§ **Problem description**:
What you return must match the records below exactly, apart from the omitted pictures.

Source data
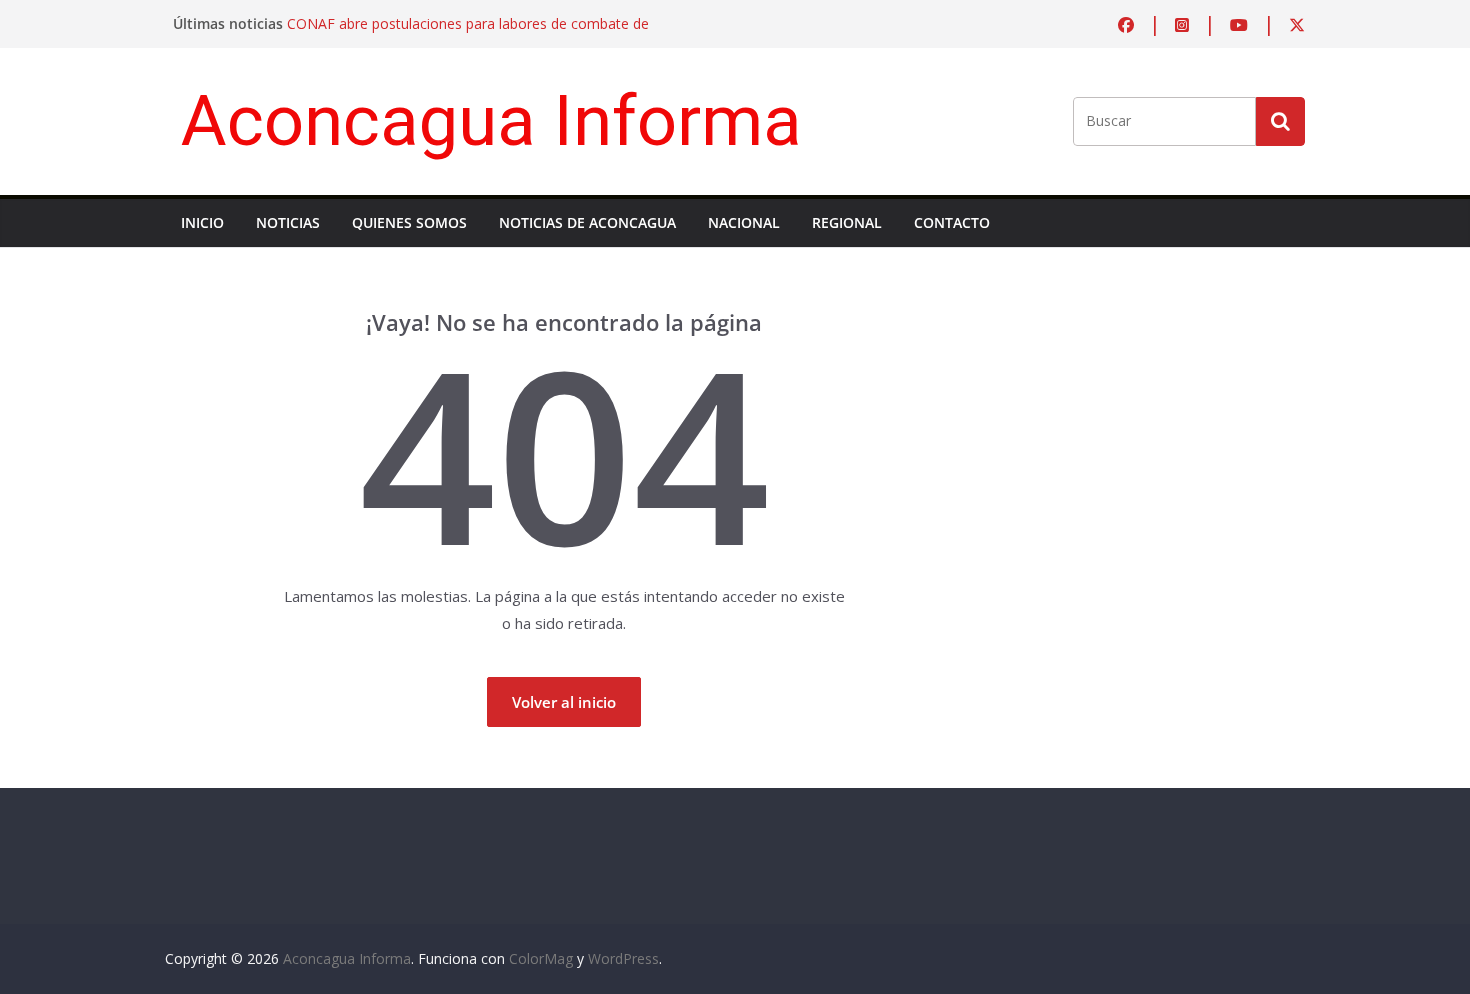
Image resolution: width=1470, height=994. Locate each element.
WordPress (623, 958)
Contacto (952, 222)
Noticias (288, 222)
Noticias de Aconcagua (587, 222)
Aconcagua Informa (491, 120)
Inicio (202, 222)
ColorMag (541, 958)
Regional (847, 222)
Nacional (744, 222)
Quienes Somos (409, 222)
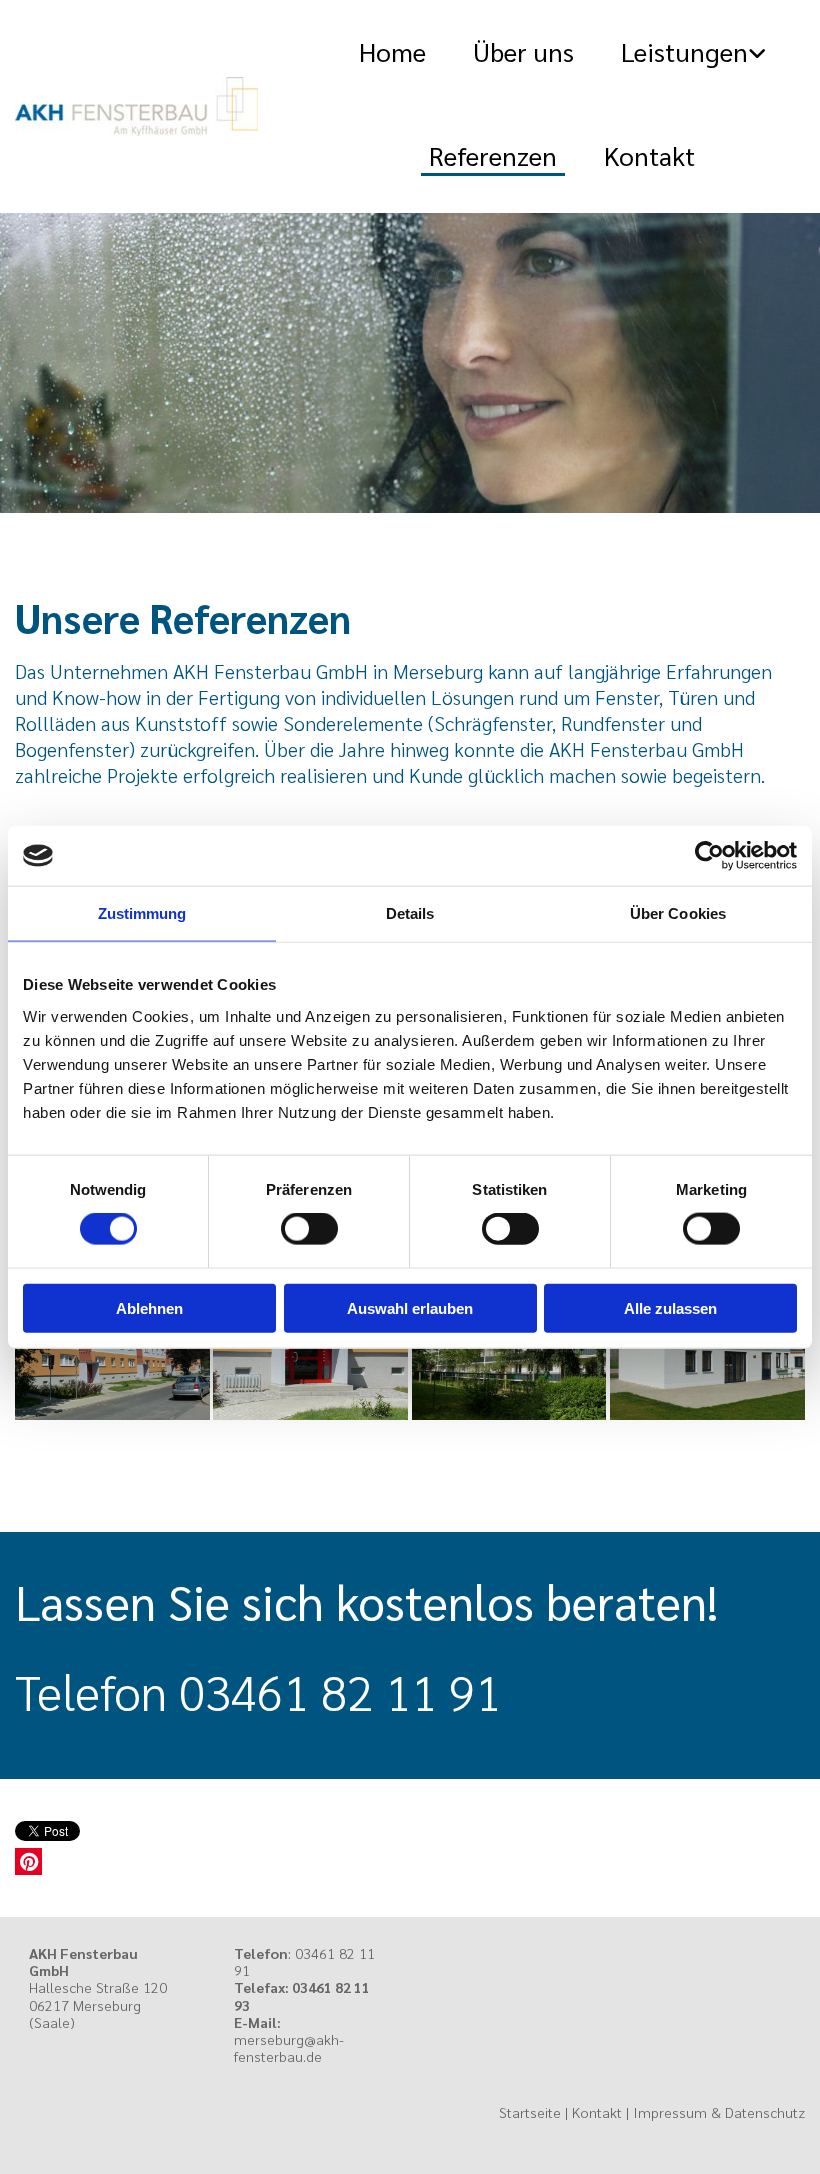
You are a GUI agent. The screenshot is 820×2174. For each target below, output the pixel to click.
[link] (678, 52)
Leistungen (684, 51)
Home (392, 51)
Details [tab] (410, 913)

§ **Exercise solution**:
Image resolution: width=1470, height=994. Locate each element.
WordPress (623, 958)
Contacto (952, 222)
Noticias (288, 222)
Noticias de Aconcagua (587, 222)
Aconcagua Informa (491, 120)
Inicio (202, 222)
ColorMag (541, 958)
Regional (847, 222)
Nacional (744, 222)
Quienes Somos (409, 222)
You are a GUI agent. The screenshot is 820×2174. For each target below, output the pixel to click.
[link] (678, 52)
Leistungen (684, 51)
Home (392, 51)
Details [tab] (410, 913)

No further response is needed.